- Work instructions:
a - In the article on Vancouver researchers and HIV, what name does Montaner give to the 1980s?
b - From the article on Vancouver researchers and HIV, copy word for word the passage that begins at the words "By 1994, Vancouver" and stops after "of the disease.".
c - List every specific year or decade named in the article on Vancouver researchers and HIV.
:: Quoted passage ::
Vancouver researchers play lead role in HIV fight

More than two decades ago when Dr. Julio Montaner began research on HIV/AIDS, little was known about an epidemic that was believed to be a death sentence.

Today, people with the illness and access to treatment are living into old age, thanks in no small measure to breakthroughs – medical and social – that have come out of Vancouver’s research community.

“We’re pretty proud of the accomplishments we have achieved over the last three decades,” said Montaner, a researcher with the B.C. Centre for Excellence in HIV/AIDS.

“A lot of that has to do with being at the right place and the right time. We have … a significant concentration of cases and a critical mass of brain power that felt compelled to approach this in a systematic way as opposed to just giving care.”

In the 1980s, which Montaner refers to as the “dark era,” the life expectancy of someone with AIDS was little more than 10 years.

By 1994, Vancouver researchers had begun work that would lead to the implementation of HAART, the cocktail of drugs widely accepted as the most effective treatment to manage and reduce the spread of the disease.

This breakthrough was unveiled at the International Conference on AIDS in 1996, which happened to be held in Vancouver.

“The world today refers to the Vancouver conference as a pivotal moment where we … started talking about transforming (the disease) into a long-term chronic manageable condition,” Montaner said.

But finding an effective drug treatment was only half the battle, said Montaner, adding the issue now – in Canada, at least – is tackling the spread of HIV in high-risk groups like injection drug users and the homeless.
:::
:: Data listing ::
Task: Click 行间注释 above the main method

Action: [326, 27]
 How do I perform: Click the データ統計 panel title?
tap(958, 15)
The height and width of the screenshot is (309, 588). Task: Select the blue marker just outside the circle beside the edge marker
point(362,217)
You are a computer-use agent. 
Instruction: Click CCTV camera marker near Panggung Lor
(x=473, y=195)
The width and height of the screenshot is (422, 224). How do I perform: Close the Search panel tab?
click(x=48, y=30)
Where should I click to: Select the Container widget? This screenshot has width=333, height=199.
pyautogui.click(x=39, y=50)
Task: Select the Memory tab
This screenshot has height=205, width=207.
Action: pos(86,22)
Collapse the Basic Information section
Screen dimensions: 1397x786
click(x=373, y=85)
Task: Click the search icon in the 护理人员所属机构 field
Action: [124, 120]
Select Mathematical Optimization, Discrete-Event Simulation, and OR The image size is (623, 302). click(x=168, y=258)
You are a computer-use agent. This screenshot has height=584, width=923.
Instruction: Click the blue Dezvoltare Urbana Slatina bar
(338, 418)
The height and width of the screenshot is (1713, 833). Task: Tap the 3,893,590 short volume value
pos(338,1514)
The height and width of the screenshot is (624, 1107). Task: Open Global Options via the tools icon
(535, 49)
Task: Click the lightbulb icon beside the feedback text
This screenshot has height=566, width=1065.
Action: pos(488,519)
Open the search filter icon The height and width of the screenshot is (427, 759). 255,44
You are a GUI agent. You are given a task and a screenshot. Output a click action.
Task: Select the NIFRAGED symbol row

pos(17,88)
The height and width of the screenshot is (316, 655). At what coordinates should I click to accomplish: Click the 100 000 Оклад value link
:::
- Solutions to the tasks:
a - The "dark era."

b -
By 1994, Vancouver researchers had begun work that would lead to the implementation of HAART, the cocktail of drugs widely accepted as the most effective treatment to manage and reduce the spread of the disease.

c - The 1980s, 1994, 1996